Good day, this is Adrianos from Greece, I am Beth’s predecessor as a research doctor for the European Space Agency in Antarctica and I am filling in for her today due to connectivity problems over there.
For every star there comes a time when its fuel is exhausted, the star stops emitting light and “dies”. Small and medium stars, like our sun, cool down and become “white dwarfs”, tiny stellar remnants, a shadow of their former selves. But some colossal stars are so massive that they go out with a big explosion rather than smoothly cooling down. This explosion is called a supernova and the reason is that the star crumbles under its own gravity. In such cases, instead of a “white dwarf” star, what is left behind is a “black hole”. The black hole is a spacetime anomaly (this means that we cannot explain it with our knowledge of physics) with huge gravity. It attracts everything around it and its gravitational force is so strong that even light cannot escape it!

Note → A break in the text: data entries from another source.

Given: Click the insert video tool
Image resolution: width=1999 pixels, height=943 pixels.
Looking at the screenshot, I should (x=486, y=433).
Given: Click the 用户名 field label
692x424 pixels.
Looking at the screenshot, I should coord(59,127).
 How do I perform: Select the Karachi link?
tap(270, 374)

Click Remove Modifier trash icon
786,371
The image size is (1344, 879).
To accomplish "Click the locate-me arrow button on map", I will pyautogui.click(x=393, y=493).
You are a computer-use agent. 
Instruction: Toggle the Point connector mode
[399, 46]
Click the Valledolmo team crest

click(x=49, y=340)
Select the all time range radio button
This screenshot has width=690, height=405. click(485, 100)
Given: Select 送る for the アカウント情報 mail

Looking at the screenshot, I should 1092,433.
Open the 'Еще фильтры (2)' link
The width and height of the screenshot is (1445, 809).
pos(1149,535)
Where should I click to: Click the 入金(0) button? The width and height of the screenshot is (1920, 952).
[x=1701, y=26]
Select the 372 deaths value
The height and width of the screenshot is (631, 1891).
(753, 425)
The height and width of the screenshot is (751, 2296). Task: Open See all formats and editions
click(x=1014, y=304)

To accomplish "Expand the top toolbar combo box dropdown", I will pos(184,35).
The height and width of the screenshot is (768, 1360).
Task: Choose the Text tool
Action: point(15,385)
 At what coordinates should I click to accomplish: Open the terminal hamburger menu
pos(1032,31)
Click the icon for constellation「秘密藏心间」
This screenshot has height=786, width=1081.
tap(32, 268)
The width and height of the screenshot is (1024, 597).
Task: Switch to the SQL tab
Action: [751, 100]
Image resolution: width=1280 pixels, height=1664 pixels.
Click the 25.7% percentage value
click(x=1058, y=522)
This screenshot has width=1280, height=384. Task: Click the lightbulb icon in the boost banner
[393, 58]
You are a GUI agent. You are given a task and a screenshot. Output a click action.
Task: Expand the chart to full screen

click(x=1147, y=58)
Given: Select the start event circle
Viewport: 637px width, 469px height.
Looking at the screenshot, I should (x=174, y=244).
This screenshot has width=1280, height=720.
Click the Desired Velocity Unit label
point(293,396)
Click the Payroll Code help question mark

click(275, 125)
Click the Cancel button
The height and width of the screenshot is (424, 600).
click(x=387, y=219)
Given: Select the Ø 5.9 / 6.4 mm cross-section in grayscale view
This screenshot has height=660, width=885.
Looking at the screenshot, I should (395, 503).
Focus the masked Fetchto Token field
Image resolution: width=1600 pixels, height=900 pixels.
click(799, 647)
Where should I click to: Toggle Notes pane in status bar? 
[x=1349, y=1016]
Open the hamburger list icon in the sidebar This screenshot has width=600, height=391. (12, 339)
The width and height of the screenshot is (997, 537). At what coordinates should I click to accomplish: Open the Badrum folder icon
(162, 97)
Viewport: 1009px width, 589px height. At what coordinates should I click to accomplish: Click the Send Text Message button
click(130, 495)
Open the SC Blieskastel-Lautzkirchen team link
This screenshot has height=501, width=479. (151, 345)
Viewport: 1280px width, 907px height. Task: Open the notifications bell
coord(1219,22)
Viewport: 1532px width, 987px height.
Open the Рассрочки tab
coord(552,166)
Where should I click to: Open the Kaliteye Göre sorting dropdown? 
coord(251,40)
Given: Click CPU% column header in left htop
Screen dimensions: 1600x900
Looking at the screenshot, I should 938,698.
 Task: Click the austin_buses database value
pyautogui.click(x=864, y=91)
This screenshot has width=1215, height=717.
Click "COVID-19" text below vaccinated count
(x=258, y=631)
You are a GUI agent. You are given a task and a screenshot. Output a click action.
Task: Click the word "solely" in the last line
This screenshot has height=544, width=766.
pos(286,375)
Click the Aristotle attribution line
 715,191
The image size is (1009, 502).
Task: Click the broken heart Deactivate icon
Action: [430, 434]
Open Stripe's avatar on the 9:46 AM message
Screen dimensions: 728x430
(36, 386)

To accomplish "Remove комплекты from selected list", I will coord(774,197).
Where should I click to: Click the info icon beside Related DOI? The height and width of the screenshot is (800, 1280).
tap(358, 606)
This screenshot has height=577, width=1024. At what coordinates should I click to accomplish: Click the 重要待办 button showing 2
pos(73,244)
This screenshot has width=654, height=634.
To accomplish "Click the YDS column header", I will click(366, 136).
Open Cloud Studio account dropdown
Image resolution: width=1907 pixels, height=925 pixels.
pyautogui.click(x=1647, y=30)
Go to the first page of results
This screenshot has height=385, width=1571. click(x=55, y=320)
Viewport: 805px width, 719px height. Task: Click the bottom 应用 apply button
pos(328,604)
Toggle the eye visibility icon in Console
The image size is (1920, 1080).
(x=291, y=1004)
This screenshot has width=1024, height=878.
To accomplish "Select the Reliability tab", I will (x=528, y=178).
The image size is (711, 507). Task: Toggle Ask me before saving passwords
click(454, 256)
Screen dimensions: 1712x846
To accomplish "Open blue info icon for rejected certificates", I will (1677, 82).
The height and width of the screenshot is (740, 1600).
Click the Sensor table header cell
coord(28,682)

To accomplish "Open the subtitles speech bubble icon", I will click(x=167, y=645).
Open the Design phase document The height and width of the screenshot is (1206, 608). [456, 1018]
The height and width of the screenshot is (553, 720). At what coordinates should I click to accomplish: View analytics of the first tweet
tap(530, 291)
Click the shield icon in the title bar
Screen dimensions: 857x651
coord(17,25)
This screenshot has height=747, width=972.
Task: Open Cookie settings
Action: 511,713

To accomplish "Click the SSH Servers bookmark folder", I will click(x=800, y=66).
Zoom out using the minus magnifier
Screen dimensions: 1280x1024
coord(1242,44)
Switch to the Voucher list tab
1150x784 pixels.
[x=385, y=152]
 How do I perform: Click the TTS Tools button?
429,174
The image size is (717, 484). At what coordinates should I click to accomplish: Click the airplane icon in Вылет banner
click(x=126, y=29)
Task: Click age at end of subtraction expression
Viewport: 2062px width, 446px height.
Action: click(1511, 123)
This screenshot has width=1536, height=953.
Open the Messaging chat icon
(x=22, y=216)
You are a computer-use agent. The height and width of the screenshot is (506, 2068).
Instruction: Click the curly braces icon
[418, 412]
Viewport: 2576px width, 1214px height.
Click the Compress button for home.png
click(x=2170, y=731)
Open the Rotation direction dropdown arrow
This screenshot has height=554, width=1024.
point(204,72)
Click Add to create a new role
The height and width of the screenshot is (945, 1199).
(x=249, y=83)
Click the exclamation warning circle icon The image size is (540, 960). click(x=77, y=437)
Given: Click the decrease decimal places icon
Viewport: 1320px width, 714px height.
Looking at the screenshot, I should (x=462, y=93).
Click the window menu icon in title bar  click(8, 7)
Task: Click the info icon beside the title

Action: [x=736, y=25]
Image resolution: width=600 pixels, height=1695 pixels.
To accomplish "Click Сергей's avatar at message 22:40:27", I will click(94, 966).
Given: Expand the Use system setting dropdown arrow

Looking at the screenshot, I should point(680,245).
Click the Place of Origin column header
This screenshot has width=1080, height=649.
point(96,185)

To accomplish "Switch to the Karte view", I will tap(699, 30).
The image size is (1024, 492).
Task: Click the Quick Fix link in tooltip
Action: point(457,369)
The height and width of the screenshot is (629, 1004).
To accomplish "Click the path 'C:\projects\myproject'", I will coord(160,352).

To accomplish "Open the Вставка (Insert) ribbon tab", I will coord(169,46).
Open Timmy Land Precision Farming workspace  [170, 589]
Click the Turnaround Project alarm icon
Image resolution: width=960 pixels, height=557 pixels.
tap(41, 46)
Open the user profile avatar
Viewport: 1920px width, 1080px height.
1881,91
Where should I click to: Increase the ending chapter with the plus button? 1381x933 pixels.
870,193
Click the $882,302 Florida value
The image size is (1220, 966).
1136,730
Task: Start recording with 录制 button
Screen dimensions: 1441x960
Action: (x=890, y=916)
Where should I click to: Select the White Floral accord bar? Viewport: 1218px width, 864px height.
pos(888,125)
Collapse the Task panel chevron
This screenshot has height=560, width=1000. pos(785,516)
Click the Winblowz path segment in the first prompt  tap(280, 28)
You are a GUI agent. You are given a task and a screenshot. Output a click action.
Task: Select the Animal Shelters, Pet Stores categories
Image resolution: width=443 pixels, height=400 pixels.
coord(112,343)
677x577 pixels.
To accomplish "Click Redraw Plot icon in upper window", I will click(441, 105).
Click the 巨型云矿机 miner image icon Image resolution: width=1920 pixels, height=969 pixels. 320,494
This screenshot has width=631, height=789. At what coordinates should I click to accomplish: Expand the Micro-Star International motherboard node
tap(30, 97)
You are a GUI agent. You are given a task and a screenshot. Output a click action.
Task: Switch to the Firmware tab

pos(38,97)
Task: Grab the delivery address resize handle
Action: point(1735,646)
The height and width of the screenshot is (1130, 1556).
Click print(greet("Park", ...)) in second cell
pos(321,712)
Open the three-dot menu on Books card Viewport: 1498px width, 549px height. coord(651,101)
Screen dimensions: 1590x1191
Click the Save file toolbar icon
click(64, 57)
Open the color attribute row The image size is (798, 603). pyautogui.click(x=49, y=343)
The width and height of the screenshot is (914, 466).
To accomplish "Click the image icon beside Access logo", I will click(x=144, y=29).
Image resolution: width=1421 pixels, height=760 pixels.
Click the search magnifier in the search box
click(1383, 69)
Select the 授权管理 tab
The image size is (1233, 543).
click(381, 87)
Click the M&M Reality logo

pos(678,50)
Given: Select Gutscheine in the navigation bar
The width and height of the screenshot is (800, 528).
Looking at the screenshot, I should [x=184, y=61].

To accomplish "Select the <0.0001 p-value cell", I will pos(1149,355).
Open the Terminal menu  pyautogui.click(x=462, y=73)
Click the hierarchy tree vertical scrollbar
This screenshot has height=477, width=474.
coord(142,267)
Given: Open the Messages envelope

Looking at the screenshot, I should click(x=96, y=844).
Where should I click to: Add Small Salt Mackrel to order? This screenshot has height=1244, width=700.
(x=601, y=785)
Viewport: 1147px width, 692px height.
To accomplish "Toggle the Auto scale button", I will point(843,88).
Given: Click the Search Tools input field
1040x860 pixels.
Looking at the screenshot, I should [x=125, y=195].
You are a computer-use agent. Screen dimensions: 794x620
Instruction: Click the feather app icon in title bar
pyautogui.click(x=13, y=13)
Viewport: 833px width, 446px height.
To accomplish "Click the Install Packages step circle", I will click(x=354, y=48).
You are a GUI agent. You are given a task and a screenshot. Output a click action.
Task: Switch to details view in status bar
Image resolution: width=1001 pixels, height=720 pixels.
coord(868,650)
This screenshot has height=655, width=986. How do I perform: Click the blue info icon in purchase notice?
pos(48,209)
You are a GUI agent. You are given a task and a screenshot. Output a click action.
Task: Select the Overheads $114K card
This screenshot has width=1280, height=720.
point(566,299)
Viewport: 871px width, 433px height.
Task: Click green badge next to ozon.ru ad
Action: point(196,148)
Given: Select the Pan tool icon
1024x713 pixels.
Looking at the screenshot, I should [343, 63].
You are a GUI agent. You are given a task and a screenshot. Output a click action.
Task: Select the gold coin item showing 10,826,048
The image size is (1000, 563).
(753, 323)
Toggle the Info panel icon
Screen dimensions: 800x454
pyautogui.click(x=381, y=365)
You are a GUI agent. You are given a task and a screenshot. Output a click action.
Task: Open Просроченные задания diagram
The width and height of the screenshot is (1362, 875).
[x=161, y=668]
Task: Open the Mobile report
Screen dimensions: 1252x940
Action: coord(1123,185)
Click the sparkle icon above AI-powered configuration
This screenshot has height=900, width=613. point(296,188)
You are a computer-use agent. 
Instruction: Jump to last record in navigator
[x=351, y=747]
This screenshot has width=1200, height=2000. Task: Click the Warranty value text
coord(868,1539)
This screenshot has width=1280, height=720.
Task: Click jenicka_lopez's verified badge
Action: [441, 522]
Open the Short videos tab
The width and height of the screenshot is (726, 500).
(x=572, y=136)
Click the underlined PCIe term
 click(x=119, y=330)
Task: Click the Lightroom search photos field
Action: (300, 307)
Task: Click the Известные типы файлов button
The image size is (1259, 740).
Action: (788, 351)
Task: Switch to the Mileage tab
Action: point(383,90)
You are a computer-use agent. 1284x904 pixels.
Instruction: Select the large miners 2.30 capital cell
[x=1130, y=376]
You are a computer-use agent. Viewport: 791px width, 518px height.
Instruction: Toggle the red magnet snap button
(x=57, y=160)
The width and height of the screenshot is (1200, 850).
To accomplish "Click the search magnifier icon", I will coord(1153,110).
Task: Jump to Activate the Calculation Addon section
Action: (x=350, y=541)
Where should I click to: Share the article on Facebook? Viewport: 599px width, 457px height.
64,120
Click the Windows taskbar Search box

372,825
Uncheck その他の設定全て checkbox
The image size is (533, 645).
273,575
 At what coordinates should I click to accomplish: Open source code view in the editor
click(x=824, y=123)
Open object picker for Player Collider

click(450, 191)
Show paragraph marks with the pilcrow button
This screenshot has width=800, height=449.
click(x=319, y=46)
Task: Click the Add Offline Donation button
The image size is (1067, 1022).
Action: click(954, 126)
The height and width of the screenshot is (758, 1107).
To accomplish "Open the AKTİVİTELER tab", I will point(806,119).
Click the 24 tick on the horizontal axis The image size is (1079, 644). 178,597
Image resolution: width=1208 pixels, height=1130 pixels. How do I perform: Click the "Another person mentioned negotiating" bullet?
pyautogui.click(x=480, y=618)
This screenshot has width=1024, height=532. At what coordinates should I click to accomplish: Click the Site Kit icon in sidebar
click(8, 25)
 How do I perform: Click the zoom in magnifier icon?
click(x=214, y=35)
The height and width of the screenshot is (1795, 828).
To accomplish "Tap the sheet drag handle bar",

Black holes are not totally “evil”, though! They do consume everything around them and grow bigger, but if a star is far enough, it just starts rotating around the black hole, because of the black hole’s gravity. Slowly more and more stars accumulate in orbit, at a safe distance from the black hole. And maybe this is how galaxies come to be: It is believed that there is a supermassive black hole at the heart of every galaxy, like our own Milky Way, but don’t worry, it’s far enough!